The UTEP Theater Department fall production of Borderline, a play by El Pasoan Andrew Siañez De La O, staged a sci-fi story set in the old cotton fields of Socorro, Texas.
Kim McKean, associate professor of theatre and director of theatre programs at the University of Texas at El Paso said the local setting and culture play an important part in the story. So much so that she and the play’s set designer took a trip out to Socorro, in El Paso County’s Lower Valley, before drafting the set.
“We went to the desert, to the place that Andrew, the playwright, was imagining for the play,” McKean said.
She said the theatre department is always interested in representing local voices.
“The department has committed to as much as possible, maybe in one show per season or one show every other season – telling a new play, a new story,” she said.
Many of the student actors in the play say they “were able to draw from their own experiences, and from their personal lives and relate those experiences to the characters they’re playing,” McKean said.

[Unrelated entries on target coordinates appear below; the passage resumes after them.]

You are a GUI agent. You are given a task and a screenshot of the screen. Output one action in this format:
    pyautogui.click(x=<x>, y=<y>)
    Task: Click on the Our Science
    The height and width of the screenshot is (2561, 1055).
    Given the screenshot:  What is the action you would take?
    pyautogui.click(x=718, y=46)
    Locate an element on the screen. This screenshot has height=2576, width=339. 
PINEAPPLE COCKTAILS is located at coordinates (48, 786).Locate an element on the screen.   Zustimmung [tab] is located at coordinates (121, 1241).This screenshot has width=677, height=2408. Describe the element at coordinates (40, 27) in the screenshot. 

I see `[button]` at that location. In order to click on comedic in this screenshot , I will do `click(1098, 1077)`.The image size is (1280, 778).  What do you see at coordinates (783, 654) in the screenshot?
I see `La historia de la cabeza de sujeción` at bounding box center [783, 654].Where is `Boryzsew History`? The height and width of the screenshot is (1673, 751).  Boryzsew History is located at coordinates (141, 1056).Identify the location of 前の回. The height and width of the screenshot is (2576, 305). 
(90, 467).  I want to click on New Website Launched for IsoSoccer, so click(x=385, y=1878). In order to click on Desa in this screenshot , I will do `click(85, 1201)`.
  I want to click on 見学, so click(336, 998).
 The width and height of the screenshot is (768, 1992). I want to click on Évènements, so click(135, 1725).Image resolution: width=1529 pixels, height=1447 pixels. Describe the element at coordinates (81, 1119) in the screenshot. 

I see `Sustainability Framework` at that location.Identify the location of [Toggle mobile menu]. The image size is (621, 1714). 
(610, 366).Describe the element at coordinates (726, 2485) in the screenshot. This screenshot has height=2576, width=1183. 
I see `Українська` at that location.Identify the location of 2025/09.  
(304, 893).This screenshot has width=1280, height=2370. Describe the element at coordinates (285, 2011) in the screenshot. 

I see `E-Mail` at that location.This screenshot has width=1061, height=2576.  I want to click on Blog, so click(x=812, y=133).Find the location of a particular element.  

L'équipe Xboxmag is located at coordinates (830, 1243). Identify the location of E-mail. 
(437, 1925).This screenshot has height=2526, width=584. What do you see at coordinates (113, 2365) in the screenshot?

Actor Maverick Tyler appreciates being able to perform the work of Mexican-American playwrights.
“I mean Chicano theatre is something that I didn’t really grow up with, and I think that’s why I had a lot of identity issues when I was younger because the representation wasn’t really there,” he said. “But you have playwrights Luis Valdes writing things where its predominantly Chicano actors and it’s Chicano story and it’s just important to see that onstage especially when you are growing up somewhere like here.”
Borderline follows a couple with a secret and a pair of storytelling siblings who band together in this ghost story that draws from local culture and folklore.
Daniela Mendoza, assistant director of Borderline said she connected with the story on several levels.
“Being from El Paso and being Mexican-American it felt very relatable. And how it talks about, you know our culture and how the world kind of treats us and how we are today,” she said.
Borderline sold out its run at UTEP this fall. The show was followed by Zoot Suit by Chicano playwright Luis Valdez.
“Even if you’re not Mexican-American or anything like that its still important to see the people and who you’re surrounded by in the world,” Mendoza said.